Rewrite the entries between the line containing "The image size is (703, 1568)." and the line containing "point(482,570)", inclusive, swapping "order card" for "invoice card" and leaving everything else unchanged.
▬▬▬
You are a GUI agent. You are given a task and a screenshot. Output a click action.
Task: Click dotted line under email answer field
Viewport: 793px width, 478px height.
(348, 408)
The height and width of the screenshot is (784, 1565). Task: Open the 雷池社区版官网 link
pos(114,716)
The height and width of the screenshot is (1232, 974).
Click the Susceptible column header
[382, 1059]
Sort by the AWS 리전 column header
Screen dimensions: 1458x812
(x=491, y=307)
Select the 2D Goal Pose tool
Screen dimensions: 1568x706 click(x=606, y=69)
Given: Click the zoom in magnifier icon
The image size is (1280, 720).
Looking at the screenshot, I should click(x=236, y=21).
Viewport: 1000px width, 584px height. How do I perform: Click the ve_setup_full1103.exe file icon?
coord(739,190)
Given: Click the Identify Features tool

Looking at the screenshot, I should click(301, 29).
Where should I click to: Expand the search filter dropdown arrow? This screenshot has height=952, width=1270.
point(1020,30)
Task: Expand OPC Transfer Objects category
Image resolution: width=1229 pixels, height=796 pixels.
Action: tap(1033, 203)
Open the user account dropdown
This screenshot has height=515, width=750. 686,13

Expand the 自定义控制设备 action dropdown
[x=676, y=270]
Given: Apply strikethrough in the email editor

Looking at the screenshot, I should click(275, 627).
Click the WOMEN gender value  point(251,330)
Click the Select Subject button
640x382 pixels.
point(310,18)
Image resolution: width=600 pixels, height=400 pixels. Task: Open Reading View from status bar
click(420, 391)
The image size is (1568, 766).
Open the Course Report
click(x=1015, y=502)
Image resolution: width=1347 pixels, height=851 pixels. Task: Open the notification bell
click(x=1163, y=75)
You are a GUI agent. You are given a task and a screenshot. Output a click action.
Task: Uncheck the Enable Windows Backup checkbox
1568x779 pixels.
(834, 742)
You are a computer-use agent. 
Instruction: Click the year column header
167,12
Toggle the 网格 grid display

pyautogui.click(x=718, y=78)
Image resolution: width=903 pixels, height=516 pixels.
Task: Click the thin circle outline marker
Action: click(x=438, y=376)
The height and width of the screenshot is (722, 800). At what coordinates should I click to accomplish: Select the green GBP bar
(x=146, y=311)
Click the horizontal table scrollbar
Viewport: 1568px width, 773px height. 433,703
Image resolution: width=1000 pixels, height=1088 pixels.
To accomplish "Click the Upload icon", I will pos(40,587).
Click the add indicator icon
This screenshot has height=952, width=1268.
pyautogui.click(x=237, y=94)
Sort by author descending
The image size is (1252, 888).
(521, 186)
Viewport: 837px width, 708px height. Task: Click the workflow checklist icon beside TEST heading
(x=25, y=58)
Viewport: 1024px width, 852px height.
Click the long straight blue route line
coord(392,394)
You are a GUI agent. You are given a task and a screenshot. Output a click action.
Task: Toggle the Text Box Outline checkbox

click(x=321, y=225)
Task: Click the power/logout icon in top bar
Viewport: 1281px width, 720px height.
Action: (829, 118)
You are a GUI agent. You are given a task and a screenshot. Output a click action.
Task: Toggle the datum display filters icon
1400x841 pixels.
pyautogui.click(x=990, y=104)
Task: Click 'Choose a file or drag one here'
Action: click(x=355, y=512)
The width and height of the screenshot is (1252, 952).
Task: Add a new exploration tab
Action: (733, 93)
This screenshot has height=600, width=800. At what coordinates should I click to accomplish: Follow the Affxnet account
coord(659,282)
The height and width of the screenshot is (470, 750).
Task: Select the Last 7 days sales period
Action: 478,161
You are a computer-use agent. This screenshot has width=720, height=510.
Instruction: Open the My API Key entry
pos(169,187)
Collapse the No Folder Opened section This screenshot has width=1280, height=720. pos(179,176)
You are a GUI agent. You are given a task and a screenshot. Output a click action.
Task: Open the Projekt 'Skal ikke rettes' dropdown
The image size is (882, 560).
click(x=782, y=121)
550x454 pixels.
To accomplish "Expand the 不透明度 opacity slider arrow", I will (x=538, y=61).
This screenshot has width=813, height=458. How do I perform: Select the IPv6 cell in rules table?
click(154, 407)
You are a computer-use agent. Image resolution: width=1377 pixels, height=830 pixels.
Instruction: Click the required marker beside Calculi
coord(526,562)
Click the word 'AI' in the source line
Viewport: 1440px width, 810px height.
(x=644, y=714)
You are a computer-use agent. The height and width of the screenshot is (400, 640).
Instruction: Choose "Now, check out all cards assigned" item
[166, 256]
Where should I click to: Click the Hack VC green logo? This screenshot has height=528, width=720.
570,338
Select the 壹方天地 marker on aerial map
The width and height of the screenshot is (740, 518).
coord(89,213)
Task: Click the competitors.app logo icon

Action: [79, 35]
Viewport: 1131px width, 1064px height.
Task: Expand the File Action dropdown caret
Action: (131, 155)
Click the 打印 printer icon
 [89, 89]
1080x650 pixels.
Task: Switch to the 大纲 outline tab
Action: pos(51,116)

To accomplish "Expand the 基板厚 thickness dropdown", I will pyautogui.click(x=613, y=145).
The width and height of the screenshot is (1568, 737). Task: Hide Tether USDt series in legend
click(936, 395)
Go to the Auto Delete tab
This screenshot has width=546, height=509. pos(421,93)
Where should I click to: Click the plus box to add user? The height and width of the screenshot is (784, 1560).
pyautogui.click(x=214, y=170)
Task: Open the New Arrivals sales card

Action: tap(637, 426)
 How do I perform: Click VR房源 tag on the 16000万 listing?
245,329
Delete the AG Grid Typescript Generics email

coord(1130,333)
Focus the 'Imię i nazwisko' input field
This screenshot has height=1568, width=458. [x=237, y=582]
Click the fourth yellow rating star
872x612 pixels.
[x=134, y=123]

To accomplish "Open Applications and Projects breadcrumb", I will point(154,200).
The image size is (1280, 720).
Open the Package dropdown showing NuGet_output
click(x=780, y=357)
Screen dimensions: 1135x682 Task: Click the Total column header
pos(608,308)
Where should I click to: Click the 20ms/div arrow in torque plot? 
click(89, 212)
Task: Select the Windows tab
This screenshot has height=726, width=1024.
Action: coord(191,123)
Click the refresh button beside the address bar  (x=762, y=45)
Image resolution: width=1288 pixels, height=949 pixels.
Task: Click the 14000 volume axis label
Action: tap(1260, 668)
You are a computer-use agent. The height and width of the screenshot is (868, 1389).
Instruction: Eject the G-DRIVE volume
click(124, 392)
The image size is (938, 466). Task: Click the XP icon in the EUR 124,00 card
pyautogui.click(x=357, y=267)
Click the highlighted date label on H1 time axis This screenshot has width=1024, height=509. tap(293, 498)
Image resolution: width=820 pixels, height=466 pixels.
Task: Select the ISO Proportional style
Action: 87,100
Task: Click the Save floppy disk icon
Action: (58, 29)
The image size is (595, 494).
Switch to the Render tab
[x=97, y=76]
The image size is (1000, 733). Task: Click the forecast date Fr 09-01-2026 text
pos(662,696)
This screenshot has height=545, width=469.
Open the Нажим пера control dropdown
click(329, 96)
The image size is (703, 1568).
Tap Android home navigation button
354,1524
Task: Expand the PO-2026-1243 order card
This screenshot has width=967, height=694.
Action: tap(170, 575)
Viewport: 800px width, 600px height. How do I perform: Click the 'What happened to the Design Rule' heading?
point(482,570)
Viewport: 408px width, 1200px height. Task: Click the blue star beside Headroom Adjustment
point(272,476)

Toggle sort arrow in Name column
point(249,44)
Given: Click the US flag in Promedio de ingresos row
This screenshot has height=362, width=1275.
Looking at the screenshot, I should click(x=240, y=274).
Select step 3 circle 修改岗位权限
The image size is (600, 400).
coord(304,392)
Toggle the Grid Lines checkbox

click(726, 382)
▬▬▬
• COMPLETE OUTPUT:
The image size is (703, 1568).
Tap Android home navigation button
354,1524
Task: Expand the PO-2026-1243 invoice card
This screenshot has width=967, height=694.
Action: tap(170, 575)
Viewport: 800px width, 600px height. How do I perform: Click the 'What happened to the Design Rule' heading?
point(482,570)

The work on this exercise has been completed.